UNITED NATIONS — Does doing business in China mean having to kowtow before Beijing’s Marxist Mandarins? It seems so if we look at the business practices of major American internet technology providers who have dutifully prostrated their free speech principles before the altar of Mammon and Moolah. Yes, China’s a big market, and yes they are all doing it. But when you see mega companies aiding and abetting the censorship practices of the People’s Republic of China, you really understand how far we have come to selling the proverbial rope — in this case the silicon rope — which can bind and gag human rights inside what remains the world’s largest dictatorship.

You can’t blame Yahoo, Google, Microsoft and Cisco for wanting to be part of the action — after the USA, China remains the Big Casino when it comes to a truly vast internet market potential. Already 100 million Chinese are online and despite all the usual hype and gee whiz statistics that go with the China market, there’s an obvious upside that makes corporate executives and geeks alike drool for dollars.

But widespread charges that the big boys are “enthusiastically volunteering for China’s censorship brigade” by playing by Beijing’s strict political rule book has raised unprecedented bi-partisan Congressional rancor. And very rightly so. Though the internet giants pride themselves at the worldwide free flow of information — operating in Mainland China comes at the price of aiding and abetting the dour guardians of communist rule in a variety of ways which control or monitor political discussion and dissent.
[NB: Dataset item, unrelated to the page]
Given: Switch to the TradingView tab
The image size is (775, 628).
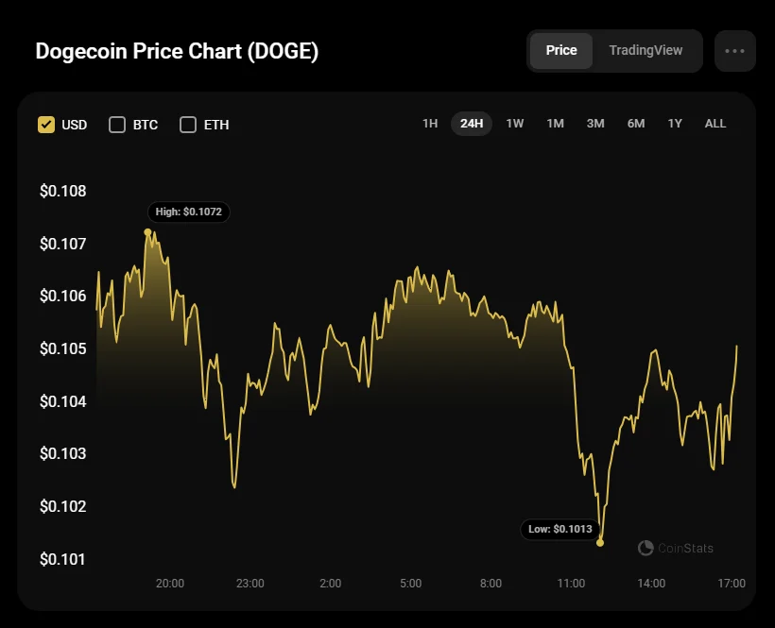Looking at the screenshot, I should 646,51.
What of corporate ethics?

We are taking about American firms helping the Chinese security police monitor emails and users and censor actual phrases (eg. Taiwan independence, Tibet, Tiananmen) and block sites. Yahoo’s Chinese affiliate has been accused particularly of sharing emails with the security police which led to arrest of dissidents.
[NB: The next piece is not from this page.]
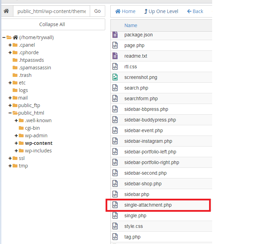Click the home icon beside path field
Screen dimensions: 255x244
[6, 11]
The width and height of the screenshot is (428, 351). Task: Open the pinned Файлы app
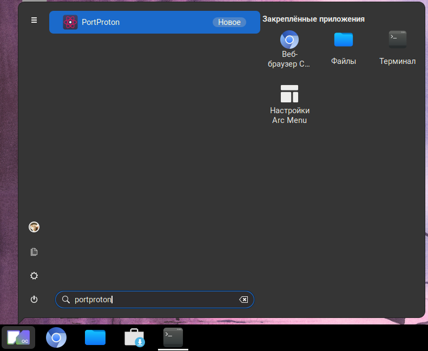click(343, 49)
Hearings in the U.S. House subcommittee on international organizations saw Tom Lantos (D-CA) scathingly scold the major internet executives, “Your abhorrent activities in China are a disgrace. I simply do not understand how your corporate leadership sleeps at night.” Congressman Lantos, a Hungarian born longtime human rights advocate was joined by his Republican colleague Dana Rohrabacher (R-CA) who slammed Beijing’s persecution of minorities in China.
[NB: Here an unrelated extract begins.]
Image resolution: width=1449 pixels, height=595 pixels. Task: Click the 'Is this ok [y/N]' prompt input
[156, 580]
Congressman Chris Smith (R-NJ) called on internet companies to “Bring down the Great Firewall of China . . .”

Responding to criticism of its cooperation with Chinese communist authorities, Google’s Elliot Schrage, VP for global communications stated in a stunningly vapid piece of corporate mumbo-jumbo, “It’s not appropriate to say we’re proud of our decision.”

American internet providers are helping the PRC regime set up the great firewall of China. But here’s the setup — “Stung by accusations that they are collaborating with China repressive communist rulers, Yahoo and Microsoft want to be relieved of hard decisions on how to deal with Chinese internet censorship,” editorializes the Financial Times. The paper adds, “The idea is to pass the buck to U.S. legislators and officials . . . in calling for a new law to deal with censorship overseas.”

There’s a plethora of reasons such a rigid approach won’t work, first and foremost — because Beijing will bristle with nationalist rage with what will be painted as blatant “foreign interference.” Then the internet companies will counter that “we will be marginalized in the Mainland market and lose to other providers (from France, Brazil, South Korea) who will gleefully fill our place.” Moreover how can such an American statute be enforced dealing with not so much with blatant censorship but the equally nuanced controls and passive censorship the PRC is so accomplished at?

Reporters Without Borders, a French media watchdog group reports that press freedoms in the People’s Republic of China stand near the bottom of the global list — barely just above North Korea.

While Washington may take a stab at some sort of enforcement code be advised that the United Nations has been eagerly awaiting the opportunity to set up a global internet control arm which will deal with issues including media censorship. Indeed many of the diplomatic denizens framing such an accord will come from countries such as the People’s Republic of China and Russia, who have, should we say, some genuine expertise in these matters?

By its very nature, the internet promotes the free flow of information — and thus serves as an extraordinary force for change. Equally the internet can also be turned in to an neo-Orwellian tool as Government will instinctively try to control it, and manipulate it.

Change can be destabilizing, and the outcome in China remains far from certain.


John J. Metzler is a U.N. correspondent covering diplomatic and defense issues. He writes weekly for World Tribune.com.